(Beginning of DATA)
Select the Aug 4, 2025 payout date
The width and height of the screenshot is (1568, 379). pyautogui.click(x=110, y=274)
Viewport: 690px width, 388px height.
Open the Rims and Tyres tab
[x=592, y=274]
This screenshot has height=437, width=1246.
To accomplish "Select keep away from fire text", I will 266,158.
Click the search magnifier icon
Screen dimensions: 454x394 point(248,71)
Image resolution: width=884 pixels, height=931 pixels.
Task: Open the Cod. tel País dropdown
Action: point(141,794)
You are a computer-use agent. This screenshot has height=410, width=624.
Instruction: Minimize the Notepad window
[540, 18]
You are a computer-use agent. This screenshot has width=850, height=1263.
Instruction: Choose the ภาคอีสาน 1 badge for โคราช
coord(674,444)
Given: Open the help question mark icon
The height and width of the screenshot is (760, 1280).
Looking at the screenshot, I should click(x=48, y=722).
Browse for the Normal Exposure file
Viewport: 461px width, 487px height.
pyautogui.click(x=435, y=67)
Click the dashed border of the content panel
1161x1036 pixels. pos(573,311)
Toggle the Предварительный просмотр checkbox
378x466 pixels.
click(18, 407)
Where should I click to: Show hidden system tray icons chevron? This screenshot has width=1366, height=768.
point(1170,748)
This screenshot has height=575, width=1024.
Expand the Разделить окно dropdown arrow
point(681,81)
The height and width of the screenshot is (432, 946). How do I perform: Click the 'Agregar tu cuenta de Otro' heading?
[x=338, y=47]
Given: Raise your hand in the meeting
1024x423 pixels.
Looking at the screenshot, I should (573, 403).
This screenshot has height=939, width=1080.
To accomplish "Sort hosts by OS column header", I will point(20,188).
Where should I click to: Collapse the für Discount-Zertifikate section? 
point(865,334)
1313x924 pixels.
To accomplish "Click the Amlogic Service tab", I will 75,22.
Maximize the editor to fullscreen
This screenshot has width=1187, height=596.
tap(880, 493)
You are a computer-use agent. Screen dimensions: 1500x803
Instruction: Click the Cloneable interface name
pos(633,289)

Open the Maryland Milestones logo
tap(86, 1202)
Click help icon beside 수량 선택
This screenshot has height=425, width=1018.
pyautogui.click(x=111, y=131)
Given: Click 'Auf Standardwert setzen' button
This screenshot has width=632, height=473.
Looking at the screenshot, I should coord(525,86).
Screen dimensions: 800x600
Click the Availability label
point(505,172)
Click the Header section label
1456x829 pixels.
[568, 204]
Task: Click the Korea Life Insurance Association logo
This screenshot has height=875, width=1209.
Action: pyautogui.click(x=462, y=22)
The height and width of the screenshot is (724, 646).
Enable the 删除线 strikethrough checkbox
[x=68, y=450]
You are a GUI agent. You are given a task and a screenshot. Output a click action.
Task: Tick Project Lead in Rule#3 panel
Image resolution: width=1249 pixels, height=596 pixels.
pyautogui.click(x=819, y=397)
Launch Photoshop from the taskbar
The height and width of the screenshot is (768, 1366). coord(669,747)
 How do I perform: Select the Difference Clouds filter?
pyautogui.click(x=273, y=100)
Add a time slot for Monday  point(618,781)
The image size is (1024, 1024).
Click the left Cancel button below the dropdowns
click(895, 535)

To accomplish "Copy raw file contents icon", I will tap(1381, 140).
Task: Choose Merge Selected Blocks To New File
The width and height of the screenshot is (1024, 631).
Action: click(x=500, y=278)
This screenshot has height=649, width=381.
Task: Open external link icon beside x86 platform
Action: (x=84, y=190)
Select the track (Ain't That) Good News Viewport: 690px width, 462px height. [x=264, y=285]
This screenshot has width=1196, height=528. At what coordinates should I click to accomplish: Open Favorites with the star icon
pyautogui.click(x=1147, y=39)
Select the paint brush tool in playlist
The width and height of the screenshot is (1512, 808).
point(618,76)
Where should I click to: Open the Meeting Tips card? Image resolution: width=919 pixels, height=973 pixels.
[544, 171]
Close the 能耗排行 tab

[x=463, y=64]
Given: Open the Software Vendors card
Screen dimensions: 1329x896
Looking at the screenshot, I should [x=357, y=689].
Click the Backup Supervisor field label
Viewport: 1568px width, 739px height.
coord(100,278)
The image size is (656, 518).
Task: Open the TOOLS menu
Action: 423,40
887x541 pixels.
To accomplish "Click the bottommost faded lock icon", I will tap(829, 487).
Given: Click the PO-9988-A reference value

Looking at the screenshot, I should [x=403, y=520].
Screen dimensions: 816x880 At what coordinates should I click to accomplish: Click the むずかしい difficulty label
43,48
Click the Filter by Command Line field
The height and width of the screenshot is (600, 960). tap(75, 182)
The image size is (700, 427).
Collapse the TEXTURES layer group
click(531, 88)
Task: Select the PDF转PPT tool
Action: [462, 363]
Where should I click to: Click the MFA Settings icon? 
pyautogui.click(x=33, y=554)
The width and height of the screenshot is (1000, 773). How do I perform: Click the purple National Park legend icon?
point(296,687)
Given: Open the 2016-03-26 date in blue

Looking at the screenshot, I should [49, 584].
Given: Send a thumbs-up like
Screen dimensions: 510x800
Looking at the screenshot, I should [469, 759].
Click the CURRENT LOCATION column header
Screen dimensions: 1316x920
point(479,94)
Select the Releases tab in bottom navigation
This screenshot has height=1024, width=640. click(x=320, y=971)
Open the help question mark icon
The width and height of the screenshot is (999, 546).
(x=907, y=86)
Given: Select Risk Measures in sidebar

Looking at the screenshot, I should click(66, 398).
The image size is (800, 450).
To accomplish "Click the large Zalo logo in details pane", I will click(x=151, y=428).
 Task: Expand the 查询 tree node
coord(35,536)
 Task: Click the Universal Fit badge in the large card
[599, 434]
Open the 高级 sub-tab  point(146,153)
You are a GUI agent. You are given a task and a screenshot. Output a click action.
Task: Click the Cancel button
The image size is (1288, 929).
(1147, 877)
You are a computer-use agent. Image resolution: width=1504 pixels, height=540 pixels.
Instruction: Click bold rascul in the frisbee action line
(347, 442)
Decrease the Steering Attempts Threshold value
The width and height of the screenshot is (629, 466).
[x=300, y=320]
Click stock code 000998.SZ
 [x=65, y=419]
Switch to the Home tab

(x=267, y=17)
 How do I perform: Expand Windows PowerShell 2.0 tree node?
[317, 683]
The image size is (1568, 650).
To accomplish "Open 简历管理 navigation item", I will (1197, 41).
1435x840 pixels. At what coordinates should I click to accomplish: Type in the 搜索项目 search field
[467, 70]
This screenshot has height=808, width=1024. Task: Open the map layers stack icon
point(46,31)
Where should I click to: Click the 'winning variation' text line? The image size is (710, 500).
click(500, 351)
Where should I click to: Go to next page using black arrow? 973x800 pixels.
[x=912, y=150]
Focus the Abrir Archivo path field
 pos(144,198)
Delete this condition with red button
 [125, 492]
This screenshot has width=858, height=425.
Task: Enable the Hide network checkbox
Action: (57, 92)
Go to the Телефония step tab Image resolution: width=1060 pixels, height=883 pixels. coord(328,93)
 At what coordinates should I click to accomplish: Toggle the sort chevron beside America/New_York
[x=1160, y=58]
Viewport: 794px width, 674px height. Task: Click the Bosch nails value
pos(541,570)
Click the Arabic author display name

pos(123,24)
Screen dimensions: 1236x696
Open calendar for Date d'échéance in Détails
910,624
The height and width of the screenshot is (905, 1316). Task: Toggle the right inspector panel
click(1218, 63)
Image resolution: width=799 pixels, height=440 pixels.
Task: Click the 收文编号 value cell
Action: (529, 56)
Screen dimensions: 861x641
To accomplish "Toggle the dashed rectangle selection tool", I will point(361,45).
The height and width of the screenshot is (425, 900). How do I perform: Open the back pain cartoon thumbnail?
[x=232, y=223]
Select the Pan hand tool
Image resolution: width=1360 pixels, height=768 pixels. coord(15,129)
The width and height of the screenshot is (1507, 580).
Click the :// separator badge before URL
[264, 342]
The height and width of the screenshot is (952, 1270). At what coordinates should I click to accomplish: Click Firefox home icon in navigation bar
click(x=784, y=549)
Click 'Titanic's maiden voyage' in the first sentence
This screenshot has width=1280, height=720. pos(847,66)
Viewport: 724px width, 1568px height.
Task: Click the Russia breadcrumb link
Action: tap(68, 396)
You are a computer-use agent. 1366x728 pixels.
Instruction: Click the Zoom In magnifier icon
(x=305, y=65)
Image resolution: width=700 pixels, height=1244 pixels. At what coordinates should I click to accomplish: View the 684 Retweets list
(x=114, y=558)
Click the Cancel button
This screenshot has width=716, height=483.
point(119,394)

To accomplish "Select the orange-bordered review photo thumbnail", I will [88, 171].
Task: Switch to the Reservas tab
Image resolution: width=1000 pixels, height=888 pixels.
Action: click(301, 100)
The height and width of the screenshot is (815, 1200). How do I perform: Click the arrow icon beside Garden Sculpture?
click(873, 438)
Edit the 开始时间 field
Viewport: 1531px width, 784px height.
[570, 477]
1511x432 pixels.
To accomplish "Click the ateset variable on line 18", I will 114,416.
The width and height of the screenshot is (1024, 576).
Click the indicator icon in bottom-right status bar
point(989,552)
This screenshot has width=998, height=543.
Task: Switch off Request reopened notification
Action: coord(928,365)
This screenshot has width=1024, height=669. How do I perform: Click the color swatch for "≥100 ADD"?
(End of DATA)
## EXERCISE OBJECTIVE
Once the line with "Given: Open the 2016-03-26 date in blue" is found in the records above, print exactly that line and every line after it through the line with "Open the 高级".

## ANSWER SPACE
Given: Open the 2016-03-26 date in blue

Looking at the screenshot, I should [49, 584].
Given: Send a thumbs-up like
Screen dimensions: 510x800
Looking at the screenshot, I should [469, 759].
Click the CURRENT LOCATION column header
Screen dimensions: 1316x920
point(479,94)
Select the Releases tab in bottom navigation
This screenshot has height=1024, width=640. click(x=320, y=971)
Open the help question mark icon
The width and height of the screenshot is (999, 546).
(x=907, y=86)
Given: Select Risk Measures in sidebar

Looking at the screenshot, I should click(66, 398).
The image size is (800, 450).
To accomplish "Click the large Zalo logo in details pane", I will click(x=151, y=428).
 Task: Expand the 查询 tree node
coord(35,536)
 Task: Click the Universal Fit badge in the large card
[599, 434]
Open the 高级 sub-tab  point(146,153)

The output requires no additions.